**Supplied entries:**

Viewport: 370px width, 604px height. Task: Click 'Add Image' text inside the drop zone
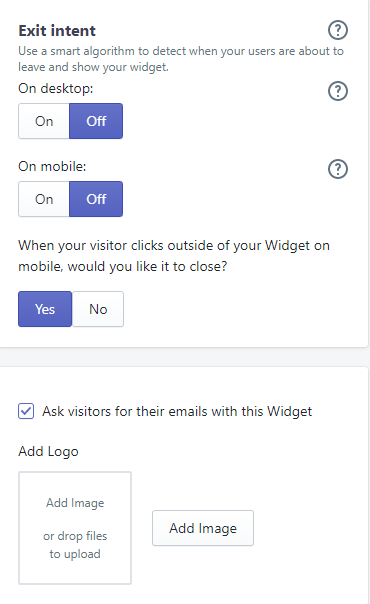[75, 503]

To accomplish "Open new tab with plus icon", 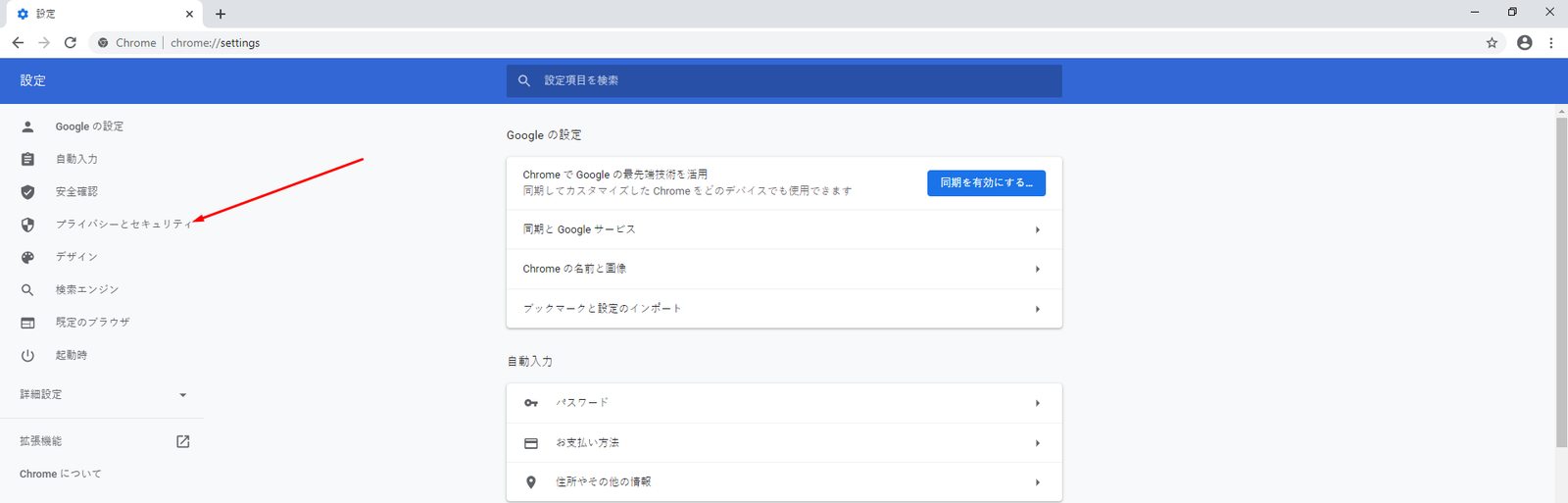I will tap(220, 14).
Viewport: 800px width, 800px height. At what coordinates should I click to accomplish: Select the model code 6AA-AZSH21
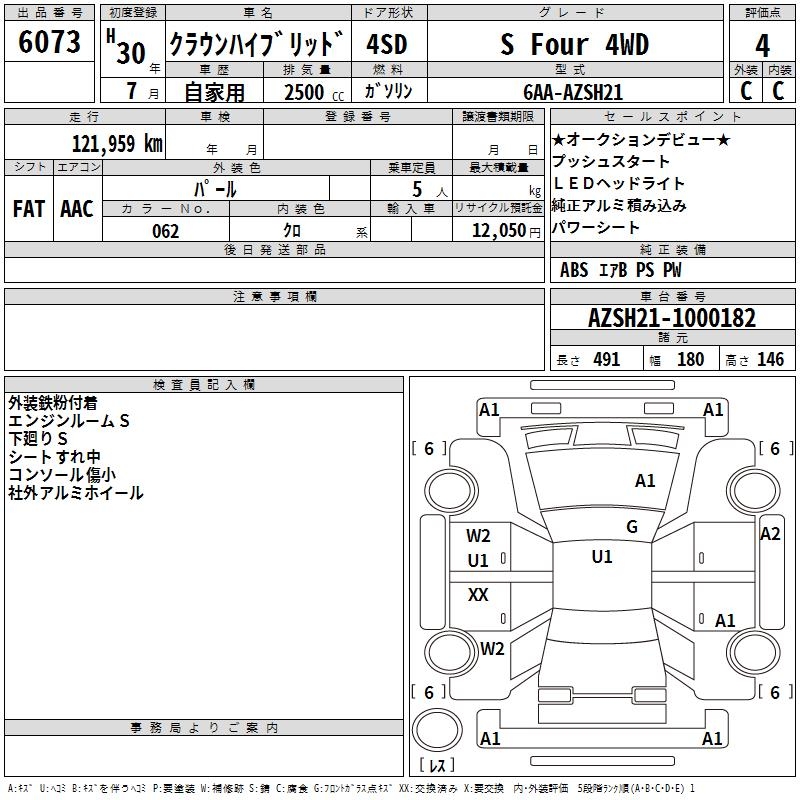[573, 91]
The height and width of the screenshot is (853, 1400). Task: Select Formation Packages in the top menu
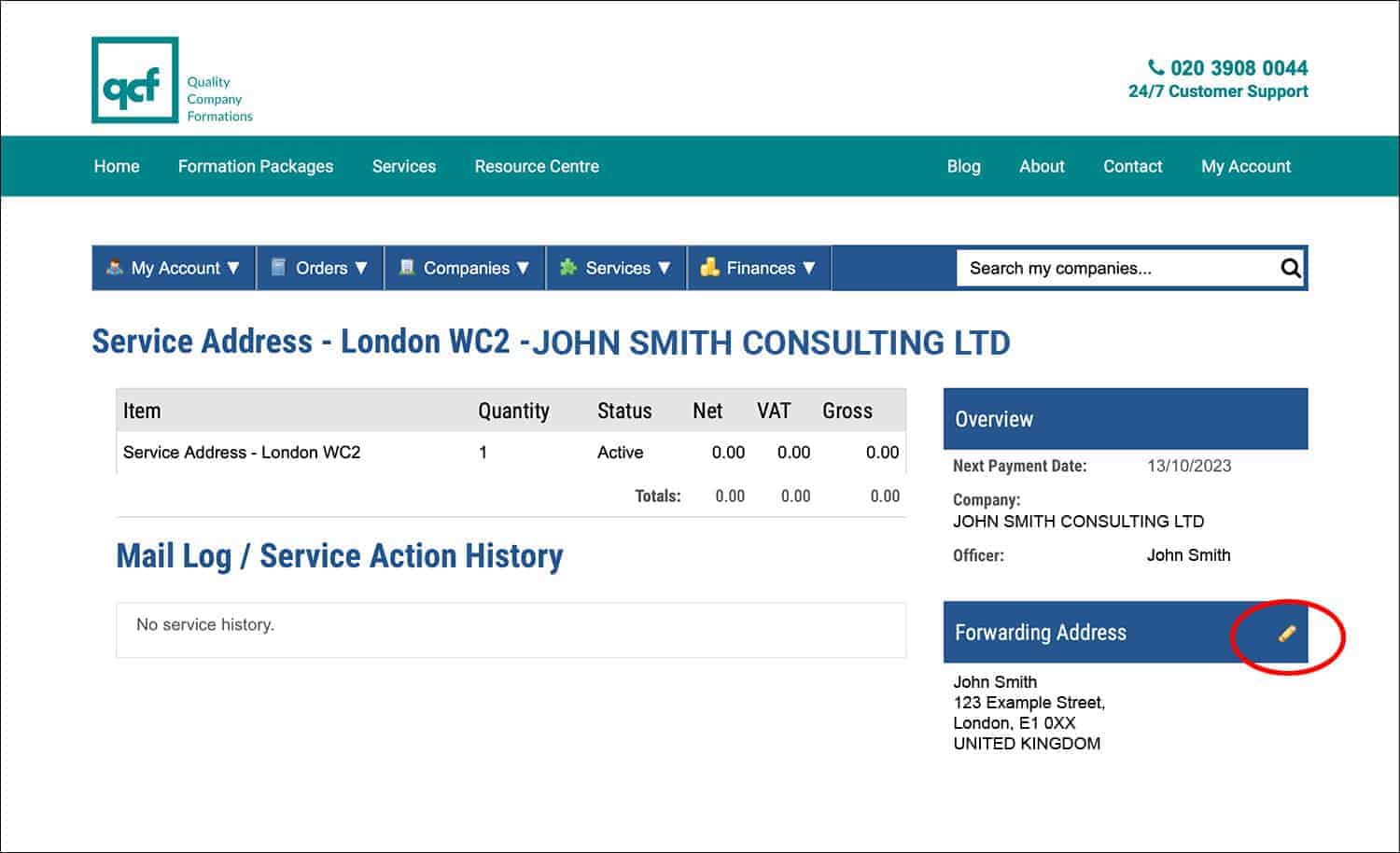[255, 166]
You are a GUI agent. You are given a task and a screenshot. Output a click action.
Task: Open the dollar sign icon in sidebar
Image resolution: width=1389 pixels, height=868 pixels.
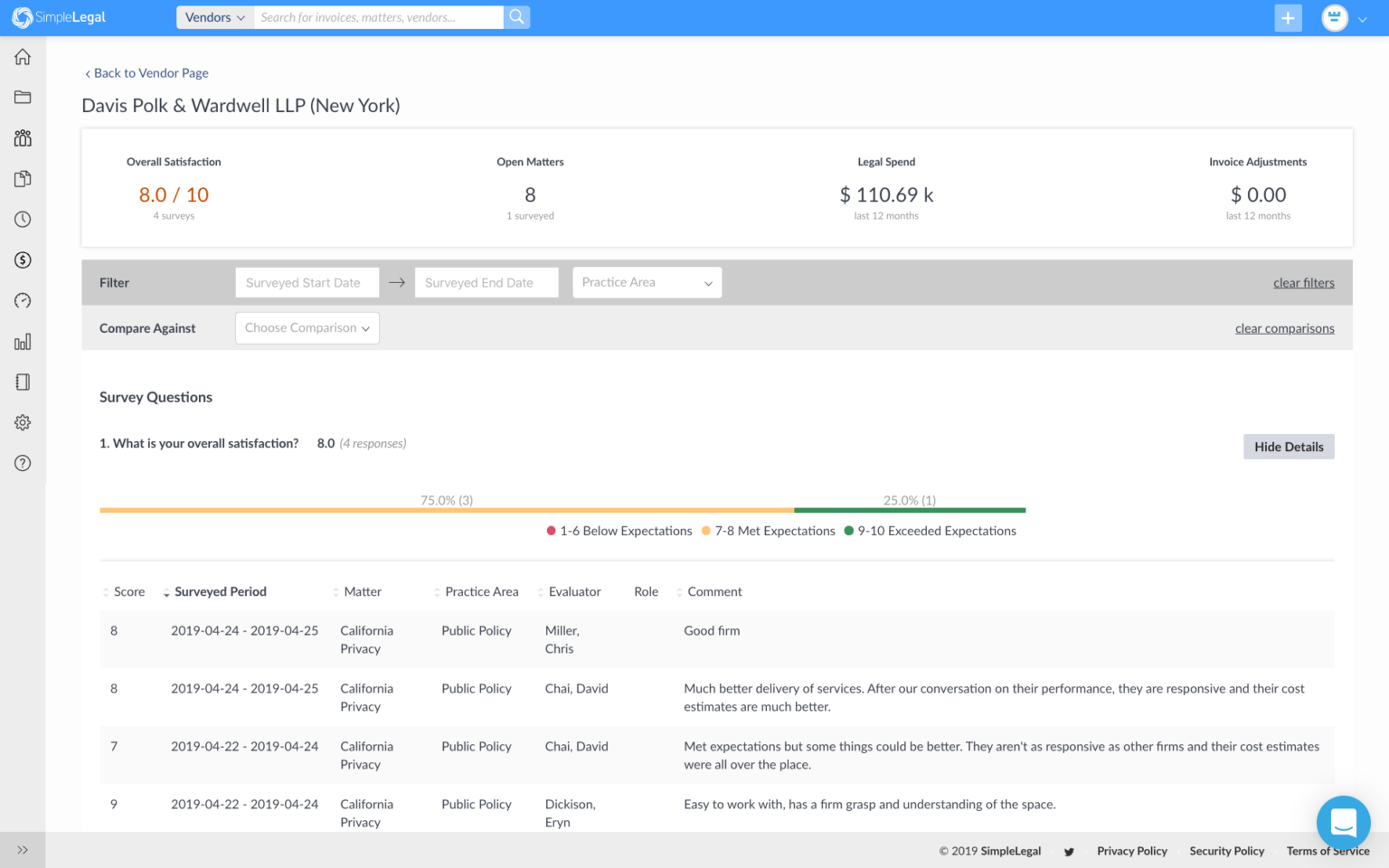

**Task to carry out:** With the pictures removed from your copy, retype the lines above from the one that contains "The height and" through the one that contains "Task: Open the dollar sign icon in sidebar", exactly.

**Result:**
The height and width of the screenshot is (853, 1400). Task: Select Formation Packages in the top menu
[255, 166]
You are a GUI agent. You are given a task and a screenshot. Output a click action.
Task: Open the dollar sign icon in sidebar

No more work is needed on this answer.